Given the rate and the magnitude of algorithm evolution, many of those alternative AI chip designs may become obsolete even before their commercial releases. AI algorithms of tomorrow might demand different compute architectures, memory resources, data-transfer capabilities, etc.
There are various examples where algorithm improvements provided more performance gain than hardware improvement.
* A linear programming problem that would take 82 years to solve in 1988 could be solved in one minute in 2003. Hardware accounted for 1,000 times speedup, while algorithmic advance accounted for 43,000 times.
* Algorithm speedup between 1991 and 2013 for mixed integer solvers was 580,000 times, while the hardware speedup of peak supercomputers increased only 320,000 times.
* Similar results are rumored to take place in other classes of constrained optimization problems and prime number factorization.
DeepScale, spun-out of UC Berkeley research, squeezes AI for advanced driver assistance systems (ADAS) and autonomous driving onto automotive grade-chips (as opposed to GPUs). Their neural network models have demonstrated 30 times speedup compared to leading object detection models using algorithms alone while reducing energy and memory footprint enough to run on existing hardware in just a couple of years.

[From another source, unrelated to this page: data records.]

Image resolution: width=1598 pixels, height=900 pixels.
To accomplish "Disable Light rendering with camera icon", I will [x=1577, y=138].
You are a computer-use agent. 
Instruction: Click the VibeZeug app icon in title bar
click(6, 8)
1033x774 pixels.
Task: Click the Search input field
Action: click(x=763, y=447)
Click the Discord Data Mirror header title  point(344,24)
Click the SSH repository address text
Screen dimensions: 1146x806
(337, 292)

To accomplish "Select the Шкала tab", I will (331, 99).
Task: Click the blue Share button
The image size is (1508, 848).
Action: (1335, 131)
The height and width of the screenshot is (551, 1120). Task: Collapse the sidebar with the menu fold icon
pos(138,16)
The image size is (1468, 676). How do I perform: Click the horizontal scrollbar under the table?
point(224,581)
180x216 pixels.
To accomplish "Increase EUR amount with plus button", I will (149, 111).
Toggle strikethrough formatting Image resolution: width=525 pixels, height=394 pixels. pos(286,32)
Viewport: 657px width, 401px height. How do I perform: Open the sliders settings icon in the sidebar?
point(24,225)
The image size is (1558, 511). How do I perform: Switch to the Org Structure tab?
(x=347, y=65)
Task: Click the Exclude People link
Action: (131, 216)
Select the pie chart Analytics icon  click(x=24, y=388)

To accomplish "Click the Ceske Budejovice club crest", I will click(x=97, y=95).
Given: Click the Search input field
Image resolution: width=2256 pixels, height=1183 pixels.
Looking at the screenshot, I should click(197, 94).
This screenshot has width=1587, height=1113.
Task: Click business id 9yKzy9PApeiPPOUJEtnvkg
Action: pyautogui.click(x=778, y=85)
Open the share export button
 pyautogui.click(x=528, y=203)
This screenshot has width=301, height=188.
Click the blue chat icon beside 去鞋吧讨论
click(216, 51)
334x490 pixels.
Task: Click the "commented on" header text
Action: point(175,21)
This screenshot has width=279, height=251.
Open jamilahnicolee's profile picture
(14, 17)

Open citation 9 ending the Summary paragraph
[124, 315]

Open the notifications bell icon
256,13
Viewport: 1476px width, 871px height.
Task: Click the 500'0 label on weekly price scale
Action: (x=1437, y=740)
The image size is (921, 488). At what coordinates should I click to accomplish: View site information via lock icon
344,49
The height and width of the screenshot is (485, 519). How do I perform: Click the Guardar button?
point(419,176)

Another example of such algorithmic leapfrogging came from researchers from the Allen Institute of Artificial Intelligence. Using a novel mathematical approach employing binarization of neural networks, they showed that they can drastically increase speed as well as reduce power and memory requirements.
This enables even the most advanced deep-learning model to be deployed on a chip as small as a $5 Raspberry Pi. The researchers recently spun out the algorithms and processing tools as XNOR.ai* to deploy AI on edge devices and drive further algorithmic advances for AI.